REQUEST
From the material below, pull together every line that contains the word "location".

DATASET

- Opening Delimiter -

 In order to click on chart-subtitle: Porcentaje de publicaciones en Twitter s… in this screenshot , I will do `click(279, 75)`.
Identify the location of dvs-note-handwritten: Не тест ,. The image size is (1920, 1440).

- Closing Delimiter -
- Opening Delimiter -

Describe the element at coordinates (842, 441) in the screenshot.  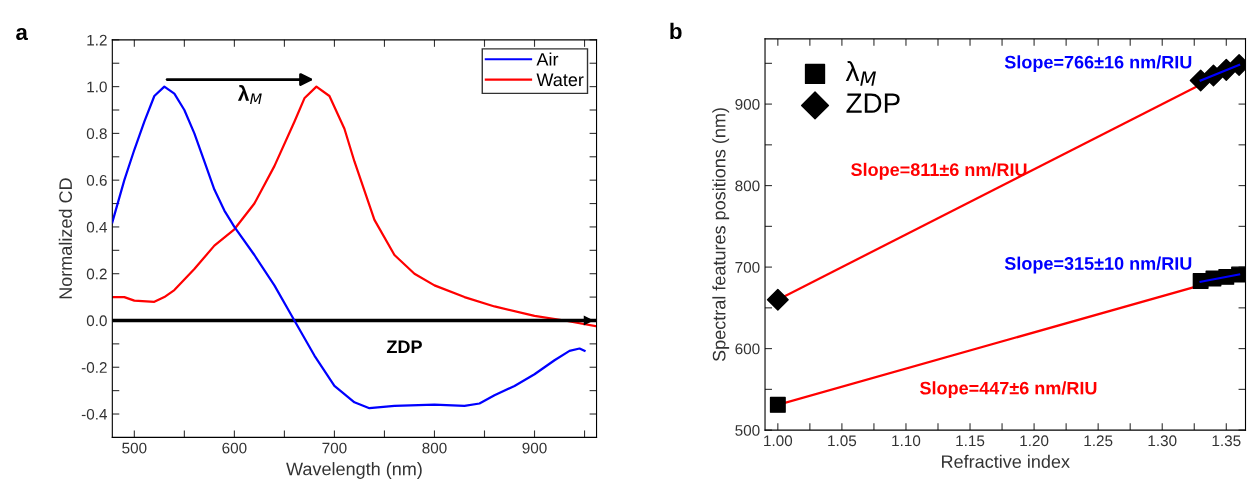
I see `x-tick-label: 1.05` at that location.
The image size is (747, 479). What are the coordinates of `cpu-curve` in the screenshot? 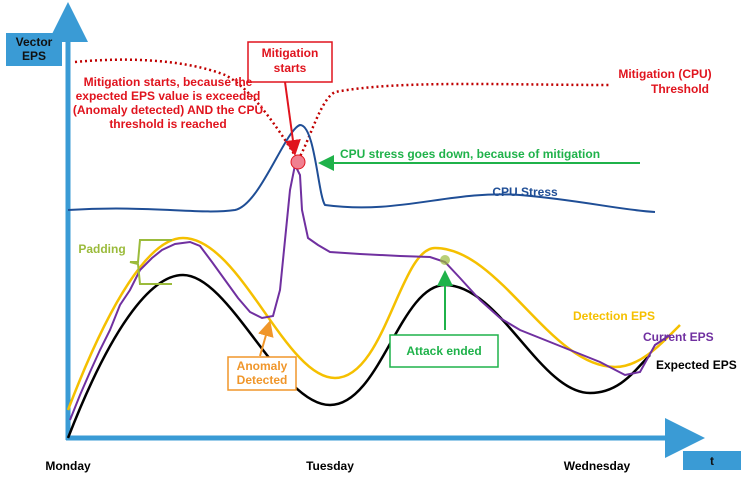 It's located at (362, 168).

- Closing Delimiter -

OUTPUT FOR THIS EXERCISE
Identify the location of dvs-note-handwritten: Не тест ,. The image size is (1920, 1440).
I see `x-tick-label: 1.05` at that location.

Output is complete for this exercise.